- Task prompt:
Exactly as they appear, set down all of the records.

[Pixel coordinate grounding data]
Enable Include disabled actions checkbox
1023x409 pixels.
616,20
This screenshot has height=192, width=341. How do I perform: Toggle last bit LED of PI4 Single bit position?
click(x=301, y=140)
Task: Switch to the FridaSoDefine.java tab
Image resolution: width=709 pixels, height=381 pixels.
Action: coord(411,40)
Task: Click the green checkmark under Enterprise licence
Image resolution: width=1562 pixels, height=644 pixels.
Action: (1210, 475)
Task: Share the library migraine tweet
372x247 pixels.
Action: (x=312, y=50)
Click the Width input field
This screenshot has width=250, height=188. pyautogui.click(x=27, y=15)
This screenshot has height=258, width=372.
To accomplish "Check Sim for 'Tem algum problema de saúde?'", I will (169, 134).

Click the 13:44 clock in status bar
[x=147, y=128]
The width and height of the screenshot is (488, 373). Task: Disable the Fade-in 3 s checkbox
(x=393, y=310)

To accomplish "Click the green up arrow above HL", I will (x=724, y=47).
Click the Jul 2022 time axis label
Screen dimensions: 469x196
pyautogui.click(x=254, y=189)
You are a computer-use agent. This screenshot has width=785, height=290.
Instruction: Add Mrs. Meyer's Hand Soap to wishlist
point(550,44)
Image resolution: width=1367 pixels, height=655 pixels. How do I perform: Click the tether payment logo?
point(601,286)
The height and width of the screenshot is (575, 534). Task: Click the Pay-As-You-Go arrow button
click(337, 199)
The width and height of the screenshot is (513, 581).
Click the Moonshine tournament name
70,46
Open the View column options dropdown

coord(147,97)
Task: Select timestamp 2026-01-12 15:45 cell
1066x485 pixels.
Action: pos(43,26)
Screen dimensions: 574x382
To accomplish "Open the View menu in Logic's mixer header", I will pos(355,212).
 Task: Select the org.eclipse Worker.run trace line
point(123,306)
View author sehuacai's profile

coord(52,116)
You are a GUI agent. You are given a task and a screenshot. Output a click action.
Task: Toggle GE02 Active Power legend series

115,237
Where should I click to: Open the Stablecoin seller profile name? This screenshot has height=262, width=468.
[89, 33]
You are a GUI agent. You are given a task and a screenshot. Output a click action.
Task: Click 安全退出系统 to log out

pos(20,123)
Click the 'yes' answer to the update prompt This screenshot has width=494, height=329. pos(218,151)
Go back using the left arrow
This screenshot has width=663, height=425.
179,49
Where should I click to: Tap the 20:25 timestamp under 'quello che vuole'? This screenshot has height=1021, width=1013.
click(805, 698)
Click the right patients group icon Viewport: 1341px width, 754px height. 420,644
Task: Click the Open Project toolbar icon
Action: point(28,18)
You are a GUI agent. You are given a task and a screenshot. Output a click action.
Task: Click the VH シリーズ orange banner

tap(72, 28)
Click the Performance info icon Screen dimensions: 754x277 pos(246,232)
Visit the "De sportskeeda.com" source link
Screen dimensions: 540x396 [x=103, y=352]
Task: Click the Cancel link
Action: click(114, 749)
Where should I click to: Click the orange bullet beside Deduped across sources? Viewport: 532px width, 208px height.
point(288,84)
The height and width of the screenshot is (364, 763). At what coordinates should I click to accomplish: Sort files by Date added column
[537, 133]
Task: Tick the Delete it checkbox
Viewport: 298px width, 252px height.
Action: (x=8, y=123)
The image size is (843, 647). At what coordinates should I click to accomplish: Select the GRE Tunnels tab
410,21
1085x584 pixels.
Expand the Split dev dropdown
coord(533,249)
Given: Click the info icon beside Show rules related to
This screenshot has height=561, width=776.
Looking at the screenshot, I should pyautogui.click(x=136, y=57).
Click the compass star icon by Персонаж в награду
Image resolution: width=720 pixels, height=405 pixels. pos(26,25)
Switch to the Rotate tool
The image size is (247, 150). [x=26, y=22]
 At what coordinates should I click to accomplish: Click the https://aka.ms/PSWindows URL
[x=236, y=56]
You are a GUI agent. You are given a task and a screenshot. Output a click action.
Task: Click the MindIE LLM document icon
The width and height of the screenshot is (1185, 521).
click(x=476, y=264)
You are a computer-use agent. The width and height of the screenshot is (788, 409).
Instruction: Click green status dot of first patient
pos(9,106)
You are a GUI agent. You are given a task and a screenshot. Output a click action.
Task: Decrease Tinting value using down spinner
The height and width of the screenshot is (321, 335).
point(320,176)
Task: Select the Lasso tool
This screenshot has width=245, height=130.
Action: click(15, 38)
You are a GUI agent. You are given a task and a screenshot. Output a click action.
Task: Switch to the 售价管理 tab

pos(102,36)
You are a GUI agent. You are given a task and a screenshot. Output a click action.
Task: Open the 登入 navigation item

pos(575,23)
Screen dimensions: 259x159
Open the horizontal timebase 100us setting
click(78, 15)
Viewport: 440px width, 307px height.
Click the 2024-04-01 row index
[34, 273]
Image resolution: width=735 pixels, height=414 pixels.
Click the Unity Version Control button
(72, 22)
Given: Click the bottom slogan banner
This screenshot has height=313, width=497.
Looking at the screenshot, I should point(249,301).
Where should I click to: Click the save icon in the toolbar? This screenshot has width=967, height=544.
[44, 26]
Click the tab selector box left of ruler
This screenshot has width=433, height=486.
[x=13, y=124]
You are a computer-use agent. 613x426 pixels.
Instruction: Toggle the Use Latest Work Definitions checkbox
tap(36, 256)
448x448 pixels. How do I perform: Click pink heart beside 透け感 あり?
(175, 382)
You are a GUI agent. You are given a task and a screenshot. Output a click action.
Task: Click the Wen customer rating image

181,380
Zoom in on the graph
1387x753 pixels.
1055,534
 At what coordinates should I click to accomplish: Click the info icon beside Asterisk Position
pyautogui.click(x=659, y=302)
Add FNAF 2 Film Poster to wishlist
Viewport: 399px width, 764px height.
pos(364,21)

- Exercise answer:
Enable Include disabled actions checkbox
1023x409 pixels.
616,20
This screenshot has height=192, width=341. How do I perform: Toggle last bit LED of PI4 Single bit position?
click(x=301, y=140)
Task: Switch to the FridaSoDefine.java tab
Image resolution: width=709 pixels, height=381 pixels.
Action: coord(411,40)
Task: Click the green checkmark under Enterprise licence
Image resolution: width=1562 pixels, height=644 pixels.
Action: (1210, 475)
Task: Share the library migraine tweet
372x247 pixels.
Action: (x=312, y=50)
Click the Width input field
This screenshot has width=250, height=188. pyautogui.click(x=27, y=15)
This screenshot has height=258, width=372.
To accomplish "Check Sim for 'Tem algum problema de saúde?'", I will (169, 134).

Click the 13:44 clock in status bar
[x=147, y=128]
The width and height of the screenshot is (488, 373). Task: Disable the Fade-in 3 s checkbox
(x=393, y=310)

To accomplish "Click the green up arrow above HL", I will (x=724, y=47).
Click the Jul 2022 time axis label
Screen dimensions: 469x196
pyautogui.click(x=254, y=189)
You are a computer-use agent. This screenshot has width=785, height=290.
Instruction: Add Mrs. Meyer's Hand Soap to wishlist
point(550,44)
Image resolution: width=1367 pixels, height=655 pixels. How do I perform: Click the tether payment logo?
point(601,286)
The height and width of the screenshot is (575, 534). Task: Click the Pay-As-You-Go arrow button
click(337, 199)
The width and height of the screenshot is (513, 581).
Click the Moonshine tournament name
70,46
Open the View column options dropdown

coord(147,97)
Task: Select timestamp 2026-01-12 15:45 cell
1066x485 pixels.
Action: pos(43,26)
Screen dimensions: 574x382
To accomplish "Open the View menu in Logic's mixer header", I will pos(355,212).
 Task: Select the org.eclipse Worker.run trace line
point(123,306)
View author sehuacai's profile

coord(52,116)
You are a GUI agent. You are given a task and a screenshot. Output a click action.
Task: Toggle GE02 Active Power legend series

115,237
Where should I click to: Open the Stablecoin seller profile name? This screenshot has height=262, width=468.
[89, 33]
You are a GUI agent. You are given a task and a screenshot. Output a click action.
Task: Click 安全退出系统 to log out

pos(20,123)
Click the 'yes' answer to the update prompt This screenshot has width=494, height=329. pos(218,151)
Go back using the left arrow
This screenshot has width=663, height=425.
179,49
Where should I click to: Tap the 20:25 timestamp under 'quello che vuole'? This screenshot has height=1021, width=1013.
click(805, 698)
Click the right patients group icon Viewport: 1341px width, 754px height. 420,644
Task: Click the Open Project toolbar icon
Action: point(28,18)
You are a GUI agent. You are given a task and a screenshot. Output a click action.
Task: Click the VH シリーズ orange banner

tap(72, 28)
Click the Performance info icon Screen dimensions: 754x277 pos(246,232)
Visit the "De sportskeeda.com" source link
Screen dimensions: 540x396 [x=103, y=352]
Task: Click the Cancel link
Action: click(114, 749)
Where should I click to: Click the orange bullet beside Deduped across sources? Viewport: 532px width, 208px height.
point(288,84)
The height and width of the screenshot is (364, 763). At what coordinates should I click to accomplish: Sort files by Date added column
[537, 133]
Task: Tick the Delete it checkbox
Viewport: 298px width, 252px height.
Action: (x=8, y=123)
The image size is (843, 647). At what coordinates should I click to accomplish: Select the GRE Tunnels tab
410,21
1085x584 pixels.
Expand the Split dev dropdown
coord(533,249)
Given: Click the info icon beside Show rules related to
This screenshot has height=561, width=776.
Looking at the screenshot, I should pyautogui.click(x=136, y=57).
Click the compass star icon by Персонаж в награду
Image resolution: width=720 pixels, height=405 pixels. pos(26,25)
Switch to the Rotate tool
The image size is (247, 150). [x=26, y=22]
 At what coordinates should I click to accomplish: Click the https://aka.ms/PSWindows URL
[x=236, y=56]
You are a GUI agent. You are given a task and a screenshot. Output a click action.
Task: Click the MindIE LLM document icon
The width and height of the screenshot is (1185, 521).
click(x=476, y=264)
You are a computer-use agent. The width and height of the screenshot is (788, 409).
Instruction: Click green status dot of first patient
pos(9,106)
You are a GUI agent. You are given a task and a screenshot. Output a click action.
Task: Decrease Tinting value using down spinner
The height and width of the screenshot is (321, 335).
point(320,176)
Task: Select the Lasso tool
This screenshot has width=245, height=130.
Action: click(15, 38)
You are a GUI agent. You are given a task and a screenshot. Output a click action.
Task: Switch to the 售价管理 tab

pos(102,36)
You are a GUI agent. You are given a task and a screenshot. Output a click action.
Task: Open the 登入 navigation item

pos(575,23)
Screen dimensions: 259x159
Open the horizontal timebase 100us setting
click(78, 15)
Viewport: 440px width, 307px height.
Click the 2024-04-01 row index
[34, 273]
Image resolution: width=735 pixels, height=414 pixels.
Click the Unity Version Control button
(72, 22)
Given: Click the bottom slogan banner
This screenshot has height=313, width=497.
Looking at the screenshot, I should point(249,301).
Where should I click to: Click the save icon in the toolbar? This screenshot has width=967, height=544.
[44, 26]
Click the tab selector box left of ruler
This screenshot has width=433, height=486.
[x=13, y=124]
You are a computer-use agent. 613x426 pixels.
Instruction: Toggle the Use Latest Work Definitions checkbox
tap(36, 256)
448x448 pixels. How do I perform: Click pink heart beside 透け感 あり?
(175, 382)
You are a GUI agent. You are given a task and a screenshot. Output a click action.
Task: Click the Wen customer rating image

181,380
Zoom in on the graph
1387x753 pixels.
1055,534
 At what coordinates should I click to accomplish: Click the info icon beside Asterisk Position
pyautogui.click(x=659, y=302)
Add FNAF 2 Film Poster to wishlist
Viewport: 399px width, 764px height.
pos(364,21)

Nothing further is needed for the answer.